### Exercise objective
What you give back should be exactly the lines from the one with "Instruction: Click the" through the end of the data, without the pictures.

### Data records
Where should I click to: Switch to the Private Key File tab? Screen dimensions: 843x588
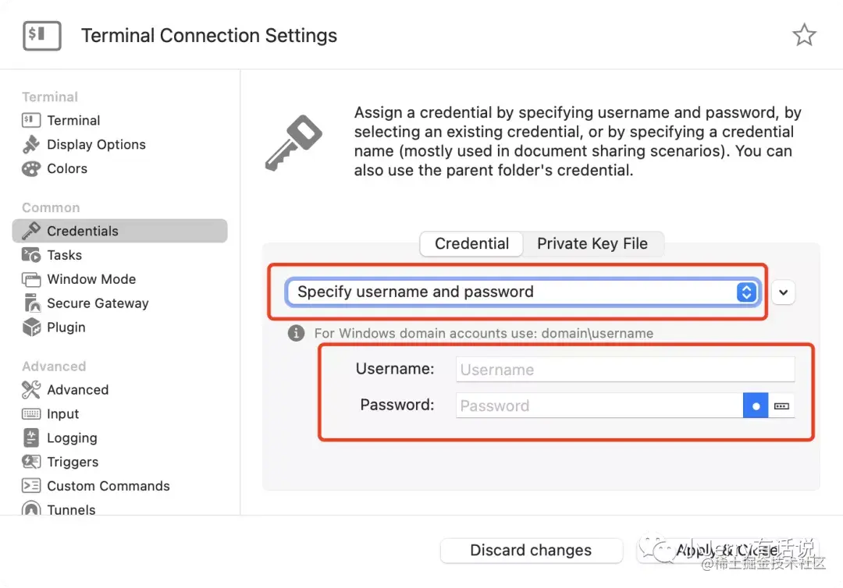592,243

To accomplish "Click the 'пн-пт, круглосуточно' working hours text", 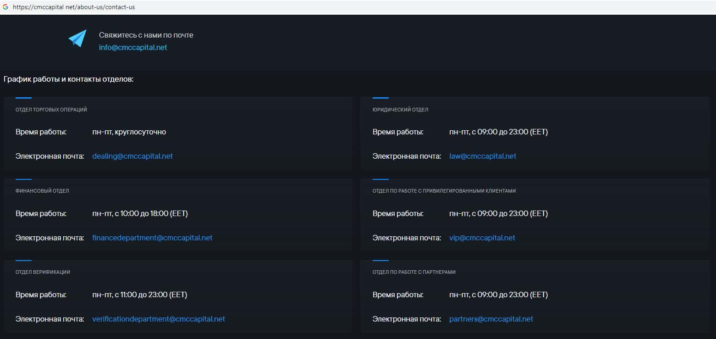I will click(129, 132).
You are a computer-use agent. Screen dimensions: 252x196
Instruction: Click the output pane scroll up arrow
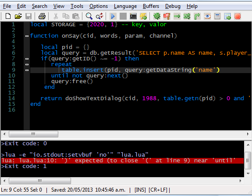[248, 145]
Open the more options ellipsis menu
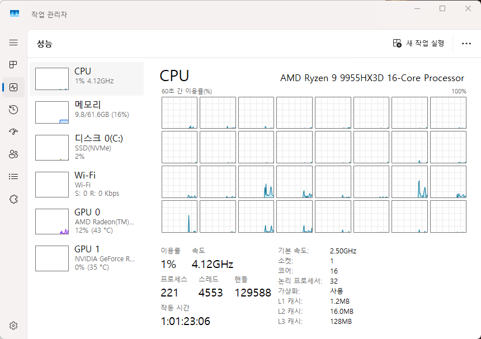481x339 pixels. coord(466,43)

### Exercise response
Instruction: Click the output pane scroll up arrow
[248, 145]
Open the more options ellipsis menu
481x339 pixels. coord(466,43)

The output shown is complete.